Breast cancers begin in the epithelial cells, which are the cells that line organs and tissues in the body.
Generally, most epithelial cells will die after detaching from their substrata, known as the extracellular matrix - this type of programmed cell death is called anoikis.
However, metastatic cancer cells are resistant to anoikis, which allows them to circulate the body and begin growing in other organs.
Published in Breast Cancer Research, the Markey study determined the role collagen XIII plays in breast cancer progression.
The protein promotes cancer metastasis because it enhances anoikis resistance in cancer cells.
The researchers found that the expression of this protein is significantly higher in cancerous human breast tissue compared to that of a normal mammary gland.
In mouse models, the team also demonstrated that collagen XIII expression is necessary for breast cancer metastasis.

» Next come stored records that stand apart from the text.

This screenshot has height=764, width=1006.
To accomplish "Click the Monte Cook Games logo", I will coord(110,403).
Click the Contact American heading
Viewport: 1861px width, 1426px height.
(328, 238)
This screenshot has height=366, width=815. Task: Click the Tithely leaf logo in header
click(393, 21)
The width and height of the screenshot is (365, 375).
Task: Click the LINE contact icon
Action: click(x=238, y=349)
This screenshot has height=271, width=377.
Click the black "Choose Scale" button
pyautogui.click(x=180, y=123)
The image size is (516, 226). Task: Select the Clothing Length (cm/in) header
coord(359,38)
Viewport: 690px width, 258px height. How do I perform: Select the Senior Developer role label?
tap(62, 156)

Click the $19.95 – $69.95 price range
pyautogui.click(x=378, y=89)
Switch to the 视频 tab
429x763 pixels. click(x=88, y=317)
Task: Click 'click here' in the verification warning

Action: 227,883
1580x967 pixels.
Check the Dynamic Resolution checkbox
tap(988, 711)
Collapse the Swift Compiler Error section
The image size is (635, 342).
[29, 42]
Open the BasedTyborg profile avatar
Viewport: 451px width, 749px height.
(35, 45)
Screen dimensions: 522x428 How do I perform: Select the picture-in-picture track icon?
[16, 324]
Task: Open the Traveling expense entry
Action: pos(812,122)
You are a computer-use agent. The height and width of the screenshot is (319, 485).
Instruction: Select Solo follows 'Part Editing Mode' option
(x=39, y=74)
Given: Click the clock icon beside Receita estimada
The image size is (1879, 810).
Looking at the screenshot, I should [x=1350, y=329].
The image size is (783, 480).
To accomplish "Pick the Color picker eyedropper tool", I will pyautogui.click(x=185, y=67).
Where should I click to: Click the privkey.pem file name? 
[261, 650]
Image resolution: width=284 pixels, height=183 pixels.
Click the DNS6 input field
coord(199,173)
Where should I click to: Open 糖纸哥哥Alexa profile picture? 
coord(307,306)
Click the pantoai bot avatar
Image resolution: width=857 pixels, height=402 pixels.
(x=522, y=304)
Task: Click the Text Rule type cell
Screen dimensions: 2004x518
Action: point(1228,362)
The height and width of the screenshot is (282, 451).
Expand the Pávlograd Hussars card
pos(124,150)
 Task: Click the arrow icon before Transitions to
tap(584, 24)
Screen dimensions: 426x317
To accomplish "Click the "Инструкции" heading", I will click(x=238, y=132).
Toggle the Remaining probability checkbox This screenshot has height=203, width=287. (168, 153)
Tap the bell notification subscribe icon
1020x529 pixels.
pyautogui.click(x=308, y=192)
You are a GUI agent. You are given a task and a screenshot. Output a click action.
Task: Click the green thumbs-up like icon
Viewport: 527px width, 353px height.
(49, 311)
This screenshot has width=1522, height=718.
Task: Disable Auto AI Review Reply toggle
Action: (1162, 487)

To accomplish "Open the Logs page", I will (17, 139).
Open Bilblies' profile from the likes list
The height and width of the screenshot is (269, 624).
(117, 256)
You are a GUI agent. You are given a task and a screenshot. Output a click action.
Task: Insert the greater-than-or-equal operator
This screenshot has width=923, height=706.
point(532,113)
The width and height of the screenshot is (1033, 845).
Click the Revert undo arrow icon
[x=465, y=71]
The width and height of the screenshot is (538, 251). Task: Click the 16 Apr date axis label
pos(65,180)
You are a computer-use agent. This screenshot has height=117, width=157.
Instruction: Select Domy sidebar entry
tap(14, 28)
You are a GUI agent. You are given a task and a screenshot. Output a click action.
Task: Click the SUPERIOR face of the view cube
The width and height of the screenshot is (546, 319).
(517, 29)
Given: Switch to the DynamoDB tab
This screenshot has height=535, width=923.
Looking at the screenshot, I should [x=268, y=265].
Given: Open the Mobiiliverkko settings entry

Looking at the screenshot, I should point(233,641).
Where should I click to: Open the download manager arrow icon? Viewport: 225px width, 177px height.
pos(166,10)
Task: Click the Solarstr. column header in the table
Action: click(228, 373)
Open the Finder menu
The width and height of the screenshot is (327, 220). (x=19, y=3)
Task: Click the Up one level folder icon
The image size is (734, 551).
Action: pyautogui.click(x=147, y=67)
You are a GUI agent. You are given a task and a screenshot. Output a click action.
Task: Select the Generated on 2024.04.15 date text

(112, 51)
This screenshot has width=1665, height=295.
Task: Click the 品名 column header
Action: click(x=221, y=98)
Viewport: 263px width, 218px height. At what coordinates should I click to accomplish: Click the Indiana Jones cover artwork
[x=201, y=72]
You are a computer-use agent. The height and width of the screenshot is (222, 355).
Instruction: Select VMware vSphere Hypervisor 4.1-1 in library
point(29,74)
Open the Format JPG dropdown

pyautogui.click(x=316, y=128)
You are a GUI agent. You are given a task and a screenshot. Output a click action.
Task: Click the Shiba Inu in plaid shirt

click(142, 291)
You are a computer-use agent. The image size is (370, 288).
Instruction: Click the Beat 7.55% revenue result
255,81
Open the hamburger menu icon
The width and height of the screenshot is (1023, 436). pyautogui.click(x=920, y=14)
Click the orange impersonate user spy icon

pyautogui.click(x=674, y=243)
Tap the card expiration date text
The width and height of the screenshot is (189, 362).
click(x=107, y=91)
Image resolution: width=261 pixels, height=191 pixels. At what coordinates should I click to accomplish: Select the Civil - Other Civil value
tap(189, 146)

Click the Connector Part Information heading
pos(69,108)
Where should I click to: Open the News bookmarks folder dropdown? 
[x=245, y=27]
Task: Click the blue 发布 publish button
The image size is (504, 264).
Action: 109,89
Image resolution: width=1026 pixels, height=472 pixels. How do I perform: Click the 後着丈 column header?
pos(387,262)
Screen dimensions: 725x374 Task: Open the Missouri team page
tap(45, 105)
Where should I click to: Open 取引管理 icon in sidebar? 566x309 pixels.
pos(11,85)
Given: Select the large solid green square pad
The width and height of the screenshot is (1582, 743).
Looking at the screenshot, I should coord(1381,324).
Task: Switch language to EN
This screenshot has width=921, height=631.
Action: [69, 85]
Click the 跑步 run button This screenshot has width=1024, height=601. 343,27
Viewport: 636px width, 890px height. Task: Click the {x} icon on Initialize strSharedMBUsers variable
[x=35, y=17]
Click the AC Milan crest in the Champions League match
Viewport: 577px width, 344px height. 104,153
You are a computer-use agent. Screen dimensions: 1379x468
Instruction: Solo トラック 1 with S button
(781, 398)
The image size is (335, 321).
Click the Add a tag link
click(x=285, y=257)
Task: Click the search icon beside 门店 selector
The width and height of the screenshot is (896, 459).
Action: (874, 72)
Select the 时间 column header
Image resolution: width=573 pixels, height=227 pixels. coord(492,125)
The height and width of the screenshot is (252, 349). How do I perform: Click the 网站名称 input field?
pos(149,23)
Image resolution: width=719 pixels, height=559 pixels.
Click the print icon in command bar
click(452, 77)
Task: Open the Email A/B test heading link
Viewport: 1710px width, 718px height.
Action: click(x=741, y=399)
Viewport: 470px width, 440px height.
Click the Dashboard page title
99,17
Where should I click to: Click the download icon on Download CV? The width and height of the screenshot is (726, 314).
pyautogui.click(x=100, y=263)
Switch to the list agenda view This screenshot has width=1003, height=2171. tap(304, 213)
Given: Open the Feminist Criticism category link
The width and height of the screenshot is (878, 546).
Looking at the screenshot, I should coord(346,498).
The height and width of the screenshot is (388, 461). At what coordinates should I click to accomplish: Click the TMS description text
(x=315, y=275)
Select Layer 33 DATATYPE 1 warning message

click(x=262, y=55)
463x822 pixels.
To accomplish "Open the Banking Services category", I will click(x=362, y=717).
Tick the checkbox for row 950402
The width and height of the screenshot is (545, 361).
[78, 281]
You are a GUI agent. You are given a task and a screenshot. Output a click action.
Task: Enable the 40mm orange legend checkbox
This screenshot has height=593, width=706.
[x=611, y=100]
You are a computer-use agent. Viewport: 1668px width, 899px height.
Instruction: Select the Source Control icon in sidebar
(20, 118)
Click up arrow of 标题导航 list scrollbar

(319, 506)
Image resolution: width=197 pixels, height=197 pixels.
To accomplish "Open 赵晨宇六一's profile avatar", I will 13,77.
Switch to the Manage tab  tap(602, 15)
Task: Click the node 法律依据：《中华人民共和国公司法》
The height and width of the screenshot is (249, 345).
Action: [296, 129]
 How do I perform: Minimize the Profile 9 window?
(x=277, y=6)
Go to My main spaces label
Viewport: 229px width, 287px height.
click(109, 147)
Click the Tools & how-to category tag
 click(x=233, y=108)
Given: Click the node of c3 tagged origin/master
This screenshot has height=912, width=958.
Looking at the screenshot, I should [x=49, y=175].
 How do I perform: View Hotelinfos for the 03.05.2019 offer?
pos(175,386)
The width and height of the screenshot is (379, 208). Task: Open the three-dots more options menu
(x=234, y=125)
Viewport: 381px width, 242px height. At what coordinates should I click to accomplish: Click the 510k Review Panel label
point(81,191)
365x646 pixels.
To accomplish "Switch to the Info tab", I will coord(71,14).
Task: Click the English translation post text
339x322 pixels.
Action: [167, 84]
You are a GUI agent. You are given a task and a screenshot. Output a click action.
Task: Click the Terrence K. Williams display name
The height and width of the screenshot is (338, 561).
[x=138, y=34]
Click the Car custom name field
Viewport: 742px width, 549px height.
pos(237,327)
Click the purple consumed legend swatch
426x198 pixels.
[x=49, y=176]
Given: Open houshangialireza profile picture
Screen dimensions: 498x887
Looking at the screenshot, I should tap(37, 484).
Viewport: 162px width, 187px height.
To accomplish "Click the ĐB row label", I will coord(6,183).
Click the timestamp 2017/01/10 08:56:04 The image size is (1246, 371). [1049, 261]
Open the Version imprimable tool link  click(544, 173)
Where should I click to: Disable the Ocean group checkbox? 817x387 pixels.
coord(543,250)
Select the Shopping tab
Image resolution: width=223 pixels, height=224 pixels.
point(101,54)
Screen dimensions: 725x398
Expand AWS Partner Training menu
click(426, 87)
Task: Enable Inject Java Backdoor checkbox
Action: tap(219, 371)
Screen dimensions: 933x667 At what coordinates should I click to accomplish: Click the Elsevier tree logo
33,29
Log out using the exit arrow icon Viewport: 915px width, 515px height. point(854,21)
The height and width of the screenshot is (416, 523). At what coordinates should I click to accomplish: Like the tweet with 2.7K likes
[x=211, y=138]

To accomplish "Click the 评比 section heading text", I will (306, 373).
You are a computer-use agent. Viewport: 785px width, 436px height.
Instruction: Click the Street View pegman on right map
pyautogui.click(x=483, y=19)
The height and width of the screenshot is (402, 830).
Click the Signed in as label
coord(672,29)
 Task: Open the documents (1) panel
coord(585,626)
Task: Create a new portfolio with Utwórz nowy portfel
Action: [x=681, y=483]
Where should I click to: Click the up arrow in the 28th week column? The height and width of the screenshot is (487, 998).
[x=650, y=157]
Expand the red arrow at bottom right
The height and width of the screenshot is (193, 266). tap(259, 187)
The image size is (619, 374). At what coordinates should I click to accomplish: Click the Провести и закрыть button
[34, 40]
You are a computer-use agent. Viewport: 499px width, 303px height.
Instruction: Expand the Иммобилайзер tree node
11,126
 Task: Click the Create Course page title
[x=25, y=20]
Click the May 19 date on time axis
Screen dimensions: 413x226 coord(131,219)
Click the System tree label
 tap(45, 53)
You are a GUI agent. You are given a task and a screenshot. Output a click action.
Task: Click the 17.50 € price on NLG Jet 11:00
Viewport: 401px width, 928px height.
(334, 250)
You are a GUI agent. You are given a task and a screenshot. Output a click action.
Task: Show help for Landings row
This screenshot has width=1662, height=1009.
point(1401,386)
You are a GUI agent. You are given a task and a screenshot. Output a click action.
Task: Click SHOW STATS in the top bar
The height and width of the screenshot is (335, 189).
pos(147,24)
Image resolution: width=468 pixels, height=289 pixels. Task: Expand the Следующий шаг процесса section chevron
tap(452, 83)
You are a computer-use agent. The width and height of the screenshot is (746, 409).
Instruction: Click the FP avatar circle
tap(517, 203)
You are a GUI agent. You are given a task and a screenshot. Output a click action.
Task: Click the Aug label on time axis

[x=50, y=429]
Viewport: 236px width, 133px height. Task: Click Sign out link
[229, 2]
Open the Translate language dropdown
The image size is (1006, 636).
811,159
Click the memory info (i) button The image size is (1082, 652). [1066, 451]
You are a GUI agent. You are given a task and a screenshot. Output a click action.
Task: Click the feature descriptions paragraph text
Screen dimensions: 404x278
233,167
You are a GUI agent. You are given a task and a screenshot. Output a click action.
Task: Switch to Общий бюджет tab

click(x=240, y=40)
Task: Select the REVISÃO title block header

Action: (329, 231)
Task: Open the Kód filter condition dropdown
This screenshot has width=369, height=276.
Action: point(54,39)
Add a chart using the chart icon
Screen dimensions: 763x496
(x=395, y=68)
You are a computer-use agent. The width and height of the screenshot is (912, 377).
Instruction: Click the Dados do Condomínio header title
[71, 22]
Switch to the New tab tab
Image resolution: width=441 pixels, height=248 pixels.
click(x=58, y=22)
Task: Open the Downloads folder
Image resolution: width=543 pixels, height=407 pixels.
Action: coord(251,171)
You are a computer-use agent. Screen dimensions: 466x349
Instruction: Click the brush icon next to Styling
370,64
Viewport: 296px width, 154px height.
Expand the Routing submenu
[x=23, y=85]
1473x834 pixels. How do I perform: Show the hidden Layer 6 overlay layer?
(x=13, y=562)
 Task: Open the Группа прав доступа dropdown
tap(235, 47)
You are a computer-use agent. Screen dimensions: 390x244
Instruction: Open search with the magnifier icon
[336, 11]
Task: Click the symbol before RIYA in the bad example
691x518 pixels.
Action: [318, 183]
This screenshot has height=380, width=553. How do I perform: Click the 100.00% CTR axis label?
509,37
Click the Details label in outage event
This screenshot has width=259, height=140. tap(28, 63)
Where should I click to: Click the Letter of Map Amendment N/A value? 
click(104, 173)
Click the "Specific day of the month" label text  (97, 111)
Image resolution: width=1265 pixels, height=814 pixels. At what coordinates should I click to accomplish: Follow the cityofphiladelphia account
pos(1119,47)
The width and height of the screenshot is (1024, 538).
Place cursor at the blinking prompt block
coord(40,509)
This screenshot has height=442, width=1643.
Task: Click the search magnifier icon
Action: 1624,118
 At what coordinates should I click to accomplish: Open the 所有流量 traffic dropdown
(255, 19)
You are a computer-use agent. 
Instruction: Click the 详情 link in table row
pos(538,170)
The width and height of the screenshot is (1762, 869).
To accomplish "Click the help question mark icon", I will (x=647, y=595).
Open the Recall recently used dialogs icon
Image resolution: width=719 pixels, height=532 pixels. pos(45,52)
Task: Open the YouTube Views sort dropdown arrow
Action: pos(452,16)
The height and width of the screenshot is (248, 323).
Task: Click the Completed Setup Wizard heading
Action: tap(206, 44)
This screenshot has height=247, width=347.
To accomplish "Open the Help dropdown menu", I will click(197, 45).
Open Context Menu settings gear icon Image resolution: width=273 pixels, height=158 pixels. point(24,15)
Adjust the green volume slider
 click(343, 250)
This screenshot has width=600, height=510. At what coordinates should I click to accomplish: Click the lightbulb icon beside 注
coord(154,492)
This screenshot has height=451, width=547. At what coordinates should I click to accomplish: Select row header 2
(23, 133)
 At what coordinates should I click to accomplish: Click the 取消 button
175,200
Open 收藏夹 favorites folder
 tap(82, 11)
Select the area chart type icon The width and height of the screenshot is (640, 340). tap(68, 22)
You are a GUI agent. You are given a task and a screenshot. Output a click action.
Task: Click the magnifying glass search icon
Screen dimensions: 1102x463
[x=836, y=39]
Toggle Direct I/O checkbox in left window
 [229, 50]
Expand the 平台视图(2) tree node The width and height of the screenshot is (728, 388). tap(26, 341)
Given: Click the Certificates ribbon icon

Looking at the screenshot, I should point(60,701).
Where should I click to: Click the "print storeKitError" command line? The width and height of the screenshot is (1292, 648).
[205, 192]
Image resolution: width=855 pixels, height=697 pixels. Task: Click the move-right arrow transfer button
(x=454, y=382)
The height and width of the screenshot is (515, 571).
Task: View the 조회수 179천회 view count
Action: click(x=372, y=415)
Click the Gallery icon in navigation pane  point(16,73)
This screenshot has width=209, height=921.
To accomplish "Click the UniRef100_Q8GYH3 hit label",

"Understanding how these cancer cells spread and colonise distant organs is crucial for identifying novel strategies to halt the cancer progression and improve cancer treatment," said Markey researcher Ren Xu, associate professor in the UK College of Medicine's Department of Pharmacology and Nutritional Sciences.
Metastasis is the cause of 90 percent of breast cancer-related deaths.
Though breast cancer is very treatable in its early stages, once the disease has advanced and spread to other areas of the body, it's considered incurable.
Currently, patients may undergo a wide range of therapies designed to shrink tumours, improve symptoms and increase life span with varying success.
Developing therapies to target collagen XIII could be a potential new strategy to fight breast cancer metastasis.